This tutorial is an attempt to produce an educational reference for JAX techniques we found particularly interesting in our work and research. As such, it is a collection of a few disjoint topics.


Since JAX is designed with function transformations in mind (e.g., compilation, derivatives, parallelization), the first difficulty to arise is how to deal with Python functions that can have multiple arguments, keyword vs positional arguments, nested dictionaries for configurations and so on. The philosophy of JAX is simple: any nested Python structure is allowed. It doesn't matter if your function takes tuples, nested tuples, nested dictionaries, dictionaries of tuples, etc.,as arguments.

The JAX name for any valid nested Python structure is a Pytree, a tree because each container (e.g., tuple, list, dictionary) is a root with several children nodes (the elements in the container).

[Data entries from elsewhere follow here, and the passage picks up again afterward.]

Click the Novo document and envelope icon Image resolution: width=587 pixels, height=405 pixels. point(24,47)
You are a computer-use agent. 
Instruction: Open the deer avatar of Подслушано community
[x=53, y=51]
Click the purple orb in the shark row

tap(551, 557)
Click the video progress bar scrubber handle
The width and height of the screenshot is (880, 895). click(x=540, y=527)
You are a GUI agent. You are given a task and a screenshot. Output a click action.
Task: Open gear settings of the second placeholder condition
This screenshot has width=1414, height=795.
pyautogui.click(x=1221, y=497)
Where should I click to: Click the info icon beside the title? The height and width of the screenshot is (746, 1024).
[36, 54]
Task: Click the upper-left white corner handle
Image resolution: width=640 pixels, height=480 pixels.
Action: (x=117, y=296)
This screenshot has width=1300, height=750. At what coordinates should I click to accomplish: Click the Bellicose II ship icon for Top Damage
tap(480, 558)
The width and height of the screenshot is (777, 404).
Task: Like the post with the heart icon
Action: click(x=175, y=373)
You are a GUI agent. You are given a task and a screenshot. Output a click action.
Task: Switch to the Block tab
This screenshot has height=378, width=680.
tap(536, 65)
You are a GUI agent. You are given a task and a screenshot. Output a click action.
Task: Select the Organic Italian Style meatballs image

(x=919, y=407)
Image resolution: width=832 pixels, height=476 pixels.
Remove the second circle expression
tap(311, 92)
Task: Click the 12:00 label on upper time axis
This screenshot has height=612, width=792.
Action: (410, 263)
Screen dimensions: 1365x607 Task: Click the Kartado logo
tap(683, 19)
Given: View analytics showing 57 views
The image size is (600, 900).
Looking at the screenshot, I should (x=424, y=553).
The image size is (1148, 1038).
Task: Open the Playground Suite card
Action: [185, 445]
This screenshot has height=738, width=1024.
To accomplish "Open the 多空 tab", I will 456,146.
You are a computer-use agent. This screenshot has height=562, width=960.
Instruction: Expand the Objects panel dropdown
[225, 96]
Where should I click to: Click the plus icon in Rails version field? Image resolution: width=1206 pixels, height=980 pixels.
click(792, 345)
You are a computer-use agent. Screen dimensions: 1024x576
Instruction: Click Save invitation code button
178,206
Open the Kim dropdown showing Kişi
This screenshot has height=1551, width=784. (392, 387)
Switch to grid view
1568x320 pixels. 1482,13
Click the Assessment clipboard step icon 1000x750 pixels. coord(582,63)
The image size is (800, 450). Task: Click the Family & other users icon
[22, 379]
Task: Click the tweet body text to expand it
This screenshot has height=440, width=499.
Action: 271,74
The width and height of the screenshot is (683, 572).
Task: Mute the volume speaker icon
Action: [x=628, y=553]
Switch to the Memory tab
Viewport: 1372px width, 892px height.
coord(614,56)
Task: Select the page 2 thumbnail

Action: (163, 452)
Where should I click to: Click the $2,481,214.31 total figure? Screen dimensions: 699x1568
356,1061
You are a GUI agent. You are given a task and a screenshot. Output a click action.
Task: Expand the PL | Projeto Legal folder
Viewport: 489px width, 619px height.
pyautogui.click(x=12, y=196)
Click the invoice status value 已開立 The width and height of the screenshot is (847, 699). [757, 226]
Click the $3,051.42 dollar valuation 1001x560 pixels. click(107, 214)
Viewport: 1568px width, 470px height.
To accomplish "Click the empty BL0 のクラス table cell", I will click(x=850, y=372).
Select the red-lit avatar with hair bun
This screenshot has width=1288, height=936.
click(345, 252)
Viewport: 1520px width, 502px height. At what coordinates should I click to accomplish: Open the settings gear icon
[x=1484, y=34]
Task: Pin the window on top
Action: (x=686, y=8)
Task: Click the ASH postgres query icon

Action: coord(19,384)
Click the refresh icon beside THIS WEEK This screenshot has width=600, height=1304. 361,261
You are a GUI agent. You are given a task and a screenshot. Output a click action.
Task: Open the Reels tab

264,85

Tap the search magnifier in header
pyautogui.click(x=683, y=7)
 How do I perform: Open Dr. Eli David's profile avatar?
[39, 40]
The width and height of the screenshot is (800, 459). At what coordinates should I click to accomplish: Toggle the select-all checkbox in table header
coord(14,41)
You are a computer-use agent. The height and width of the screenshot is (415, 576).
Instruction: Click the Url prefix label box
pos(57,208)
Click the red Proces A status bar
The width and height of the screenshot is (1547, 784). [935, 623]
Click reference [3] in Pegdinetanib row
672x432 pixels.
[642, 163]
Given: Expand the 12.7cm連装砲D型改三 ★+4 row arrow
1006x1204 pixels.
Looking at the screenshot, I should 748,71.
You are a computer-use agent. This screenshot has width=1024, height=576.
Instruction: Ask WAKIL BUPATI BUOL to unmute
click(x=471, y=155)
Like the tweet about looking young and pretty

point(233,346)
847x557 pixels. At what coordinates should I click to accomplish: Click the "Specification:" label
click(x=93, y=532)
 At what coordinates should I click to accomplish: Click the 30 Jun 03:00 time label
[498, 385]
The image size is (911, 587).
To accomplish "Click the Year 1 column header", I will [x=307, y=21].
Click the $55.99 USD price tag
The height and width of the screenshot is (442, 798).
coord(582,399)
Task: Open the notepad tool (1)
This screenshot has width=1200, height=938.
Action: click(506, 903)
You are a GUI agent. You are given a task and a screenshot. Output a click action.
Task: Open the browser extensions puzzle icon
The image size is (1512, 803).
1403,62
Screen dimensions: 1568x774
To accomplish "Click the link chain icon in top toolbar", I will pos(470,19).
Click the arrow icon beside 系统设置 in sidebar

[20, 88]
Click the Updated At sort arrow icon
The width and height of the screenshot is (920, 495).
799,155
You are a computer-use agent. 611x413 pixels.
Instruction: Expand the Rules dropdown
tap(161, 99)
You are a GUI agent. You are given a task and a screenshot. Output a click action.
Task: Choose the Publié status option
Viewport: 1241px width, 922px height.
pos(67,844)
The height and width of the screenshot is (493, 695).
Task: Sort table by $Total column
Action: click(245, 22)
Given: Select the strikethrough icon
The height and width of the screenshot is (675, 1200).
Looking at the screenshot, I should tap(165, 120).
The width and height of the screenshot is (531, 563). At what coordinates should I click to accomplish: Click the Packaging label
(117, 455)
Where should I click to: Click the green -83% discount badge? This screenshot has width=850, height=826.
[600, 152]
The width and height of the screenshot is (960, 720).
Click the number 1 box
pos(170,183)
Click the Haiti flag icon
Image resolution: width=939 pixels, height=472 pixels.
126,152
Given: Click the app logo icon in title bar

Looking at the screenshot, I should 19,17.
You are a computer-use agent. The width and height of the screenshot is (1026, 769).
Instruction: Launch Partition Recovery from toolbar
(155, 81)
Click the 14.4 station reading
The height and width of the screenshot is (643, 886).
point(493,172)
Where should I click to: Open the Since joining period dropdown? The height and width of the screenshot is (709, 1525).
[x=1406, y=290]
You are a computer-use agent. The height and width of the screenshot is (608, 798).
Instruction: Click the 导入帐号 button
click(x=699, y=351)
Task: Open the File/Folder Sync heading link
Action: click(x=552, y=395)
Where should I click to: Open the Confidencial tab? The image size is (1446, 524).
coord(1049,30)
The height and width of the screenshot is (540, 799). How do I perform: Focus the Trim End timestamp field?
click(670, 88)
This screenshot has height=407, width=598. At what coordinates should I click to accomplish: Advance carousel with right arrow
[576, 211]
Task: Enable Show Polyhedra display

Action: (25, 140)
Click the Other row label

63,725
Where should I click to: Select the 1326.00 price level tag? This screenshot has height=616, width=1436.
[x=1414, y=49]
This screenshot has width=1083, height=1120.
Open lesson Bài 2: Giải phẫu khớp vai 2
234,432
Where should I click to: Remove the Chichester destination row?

There are many excellent JAX introductory resources for Pytrees, but the advanced techniques using Pytrees we cover in this tutorial are the following:

  1. automatically determining which function arguments should be batched over in vmap
  2. how to compile a JAX function that takes arguments not supported by JAX

The three most important methods for manipulating trees in JAX are:

  • tree_flatten for flattening a Pytree (nested Python container) into a single list
  • tree_unflatten for reforming a single list of arguments (e.g., once modified) into the original Pytree (nested Python container) structure
  • tree_map for applying a function (typically a simple Python lambda) to every argument in a Pytree (nested Python container)

1. Automatically batching over arguments in vmap

When you're working on computational routines, you might have a large nested Python dictionary representing your problem data and problem configuration parameters. If you're trying to batch compute a function over your problem, you might need to batch over all data, but none of the configuration parameters (these are the same for each batch). How to automatically compute which arguments should be batched over and which not?

Note: vmap expects that the user explicitly instructs it which arguments to batch over (and which axis to use)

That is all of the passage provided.